Compassionate Leave?

 
 

The release of the Lockerbie bomber is a cold gesture to the families of those he killed, writes Aidan Kirrane.

WATCHING TELEVISION ON the 20th August, you would have been forgiven for mistaking the scenes at Libya’s main airport as the homecoming of an athlete fresh from winning gold at the Olympic Games. Instead the jubilant crowds were there for Abdelbaset al-Megrahi, the Lockerbie bomber, who was convicted of killing 270 people in a bomb attack on a Pan-American plane in 1988 but released on compassionate grounds following a diagnosis of terminal prostate cancer. Unsurprisingly, the Scottish government’s decision to grant his release sparked controversy on the international stage, with the families of victims speaking of the pain caused by the reopening of old wounds.

The United States, from where the majority of victims came, also directed its particularly venomous ire at Scotland. Washington pointed fingers at Gordon Brown’s role in the events leading to the release, with whispers circulating on the other side of the Atlantic of Brown being complicit, seeking to improve British trade links with Libya,
Libya met with heavy criticism when the scenes of Meghari’s homecoming were broadcast around the globe. While Libya pointed out it could have held a grander celebration and that there was no official government representation at the airport, Meghari was granted an audience with Colonel Gaddafi the following day.

20_al-megrahiPM_r_kAny sensitive issue will be made an even thornier one once cancer is involved.

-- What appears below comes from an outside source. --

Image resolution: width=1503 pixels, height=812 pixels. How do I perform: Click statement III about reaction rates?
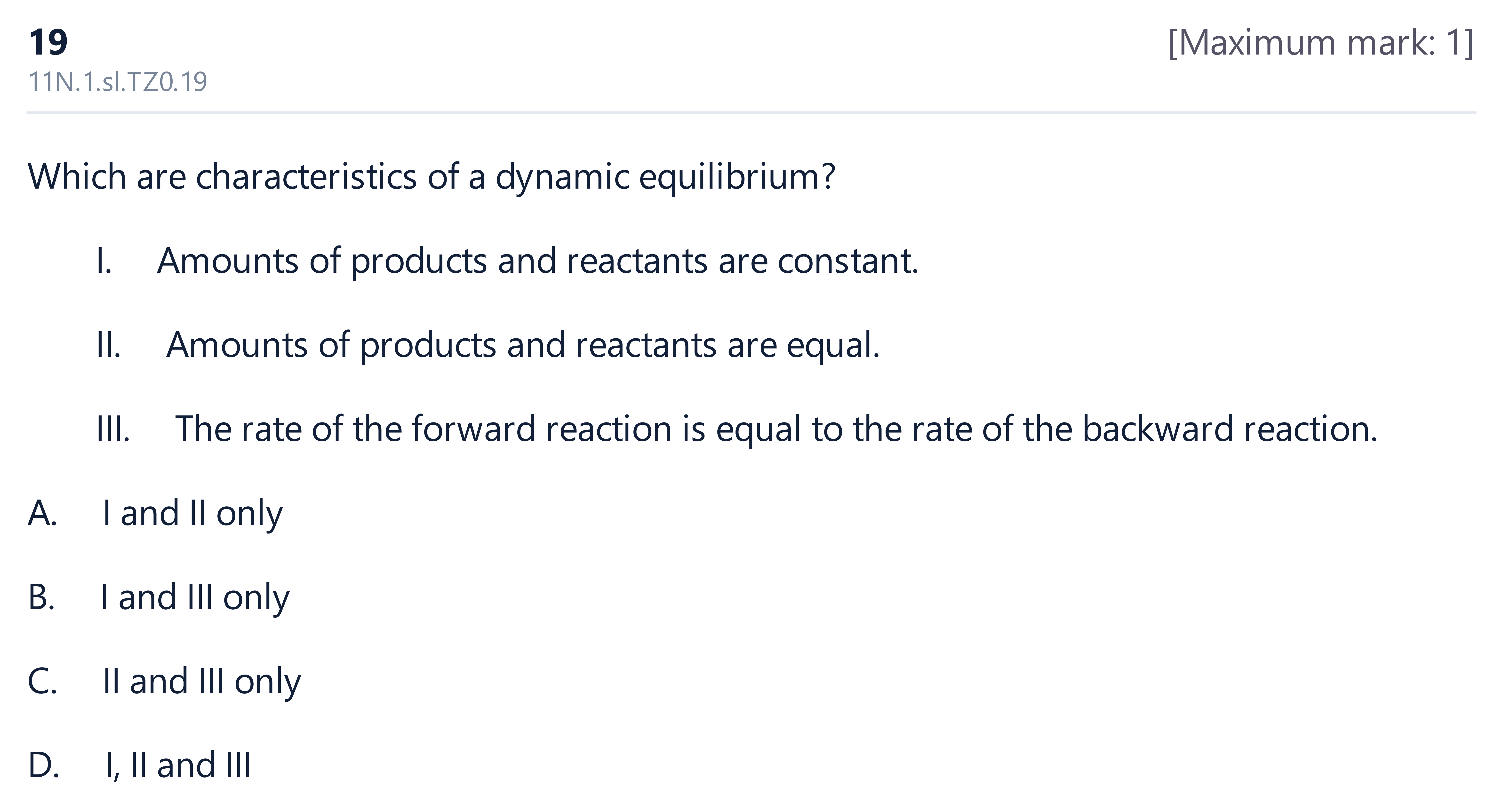tap(776, 429)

However, when Meghari’s single life is measured against the 270 he took in such a brutal and callous manner, the indignation of the victims’ families on his release is understandable.

However, when the maths and morals of the situation are weighed up against each other, it becomes clear that a well thought out compromise could have provided a far more satisfactory outcome. If Meghari had been granted extra visitation rights, or was transferred to a different facility, he would have been allowed to spend more time with his relatives, while still sparing the feelings of the victim’s families by keeping him in a higher degree of custody.

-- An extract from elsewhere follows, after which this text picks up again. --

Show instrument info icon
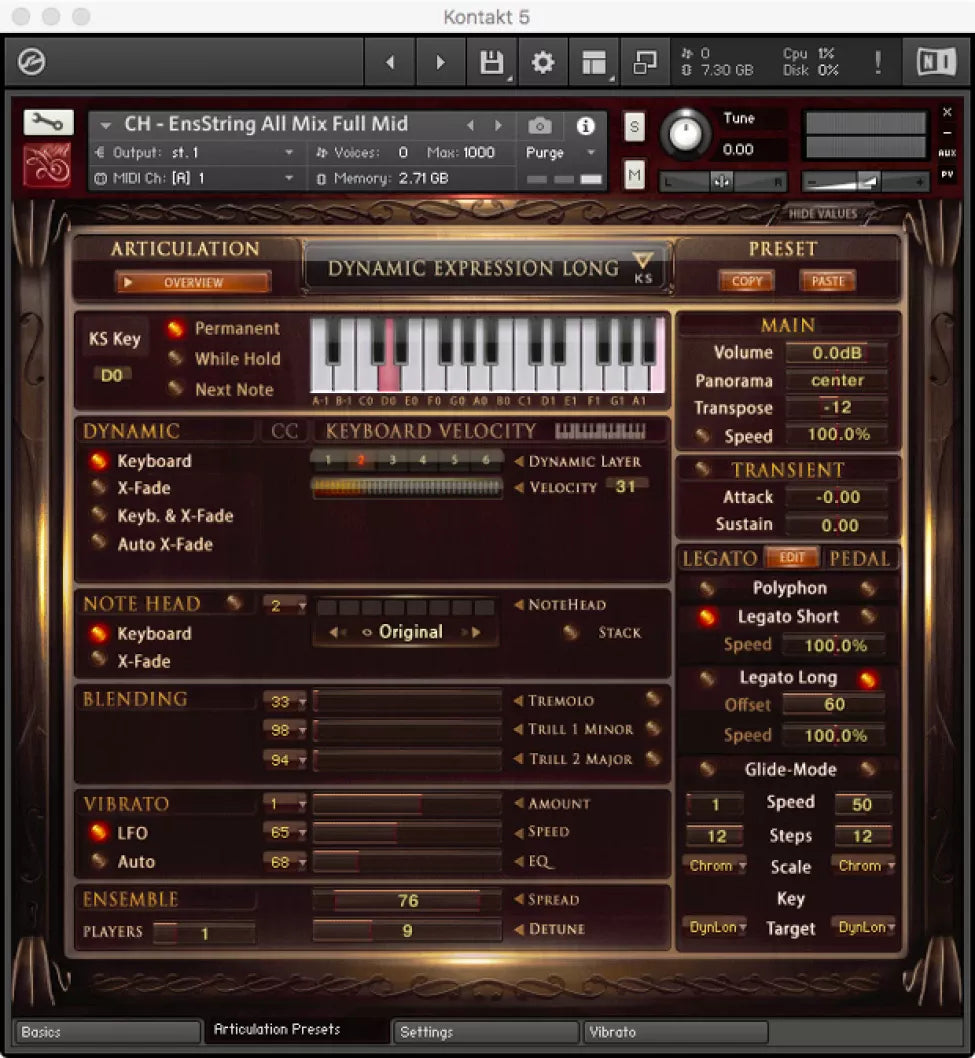The height and width of the screenshot is (1058, 975). [586, 126]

The Scottish Justice Secretary, Kenny McAskill, with whom the decision ultimately rested, ruled out any such arrangement in the debates preceding the release. He argued that placing Meghari in a suitable safe-house or hospital would require the constant presence of 48 police officers, and described the strong possibility of a media circus engulfing the location “grotesque”. However, the size of security required seems exaggerated, and any media coverage that would have materialised could not have been worse than what transpired in the aftermath of Meghari’s ultimate release.

“Washington pointed fingers at Gordon Brown’s role in the events leading to the release, with whispers circulating on the other side of the Atlantic of Brown being complicit”

OB-EH217_Locker_G_20090820193143
The bombing of Pan Am Flight 103 killed all 259 people on board - 243 passengers and 16 staff - as well as 11 civilians in Lockerbie, Scotland

The failure to find a suitable middle ground is what has led to the situation becoming so protracted and even more distressing. If the circumstances had been handled in a more sensible and subtle manner, it could have received much less publicity, and the parties involved could have avoided much unneeded embarrassment and anguish.
The main complicating factor in the case was the moral grey area into which it fell, and the questions this raised. Should any human being be denied the right to spend time with their loved ones in the twilight of their lives? If such a right exists, should committing an act as terrible as mass murder lead to this right being rescinded?

The only positive to come from the case was the exposure of a worrying aspect of law – the freedom of governments to effectively mute the rule of a court on welfare grounds – that needs redress in clear and unequivocal terms. The most obvious solution would be legislation dealing with the issue of compassionate release, while taking into account the effects of such a release on those who suffered most from the crime committed. Such a move would not be a knee-jerk reaction specific to Meghari’s case. The Great Train Robber, Ronnie Biggs, was also granted compassionate leave on health grounds, so the scenario is not unique – and it is more than likely a similar situation will arise in the future.

Meghari maintains his innocence even now and still aims to prove it before his death. Indeed, there were rumblings that his release was part-compensation for the miscarriage of justice that led to his imprisonment in the first place. However, it would seem more likely that if he truly was an innocent man, this could have been proven in the twenty-one years since his incarceration.

A compromise catering for the needs of all parties would have been the ideal solution. An absolute release was more than a man who killed 270 people deserved, and caused untold damage to the reputation of several governments. Human decency would determine that a person is entitled to spend the end of their days with those closest to them, but it is certainly unjust that Meghari will share a final word with his loved ones in complete freedom – a last goodbye he denied to the families of the passengers on the fateful Pan Am Flight 103.